All inclusive week in Cancun resort in Mexico is over, and now it is time to put all gained calories back to work:-) So, next day after arrival I went to a studio and continue to work on our DIY-lighting for jewelry project (e-book).
And to get you in the loop, here what has happened before we went to a vacation: The idea of using fluorescent “ghetto” lighting was abandoned , as it was too complicated to keep light spread in control without any pro equipment like softboxes, etc. Remember the idea of the project we are working on: to develop inexpensive, easy to use lighting setup for jewelry photographers from a beginner to a “pro on a budget”, meaning softboxes are not the option, with its $100 starting price of each.
Therefore, I decided to go with household LED lighting bulbs. They are more expencive ($30-$60 for each) than fluorescent lighting, but much more friendly for a photographer’s use.
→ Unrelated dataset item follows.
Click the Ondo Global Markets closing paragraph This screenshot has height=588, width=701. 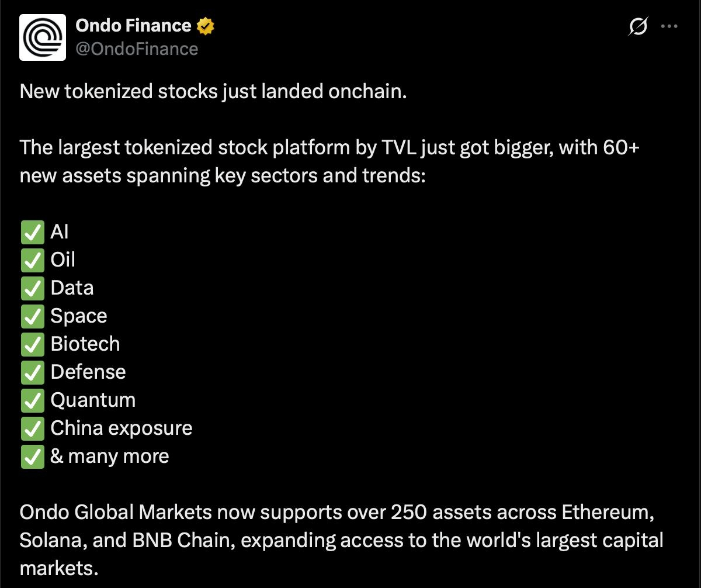[341, 539]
B y friendly I mean that they produce more directional, easier to modify light.
These are the LED screw-in bulbs I am talking about:
LED fixtures for studio photographer
As you see, I’ve selected different bulbs: single and multiple emitter based. Single emitter bulb gives better control of the light beam, and multiple LEDs in one fixture can work better for faceted gems, acting like a multiple light source and suppose to produce nice sparks, when used without any diffuser. (still have mot confirmed it on a real life example though)
BTW, that little screw-in piece is a dimmer, which cost about $6. All the pieces I bought in Lowes (construction store), refusing eBay. Yes, the similar lamps are selling on eBay for much less (Chinese ones), but I am afraid they may not be consistent in color temperature.
Here is how these LEDs look when turned on:
Obviously, color temperature must be the same on all the lights. I’ve picked 3000K, as there was more different lights available on this color temp, comparing to 5000K. In general, it does not matter what color temp it would be, as soon as it is the same for all lights used in a shot.
Now, why I said LEDs are much easier to work with? let me show you a pattern of the beam these bulbs produce without any light modifier around the bulb:
Very uniform graduated spread, exactly what is needed to create smooth reflections on glossy metal surfaces. Another view of the light pattern on a diffuser (notice a little ring sitting on a stick:-):
Such nice gradient, and it is very easy to manipulate with!
Let me show you how it works in real, based on a jewelry piece (silver bracelet) shot below:
This is as-is, uncleaned image composed with only one light source (single emitter LED light) and one diffuser. Nothing spectacular in the image alone, but if you have worked with silver before you should see what I mean. $36 dollar light, $3 diffuser (I use Savage translucent plastic, can be found in my BHPhotovideo public wishlist) and you got pretty good starting point for a great light setup for jewelry.
The intencity of the gradient is easily regulated by the distance between the light source and the diffuser, there is nothing new in this, right? ;-) BTW, the lighting setup for the bracelet was exactly the same as I’ve showed on the image above it, with exception of the subject was hung and the spot on diffuser was slightly different.
I did not spend more time to get a “hero shot” of the bracelet, but instead I did this Swarovski crystal necklace close-up shot:
For this shot I had 3 LED ligfht sources and another DIY light modifier which cost me $6 :-) Can’t show you more, as this will go directly to the e-book. But if you know how to read reflections, you can easily guess what light modifier was used here.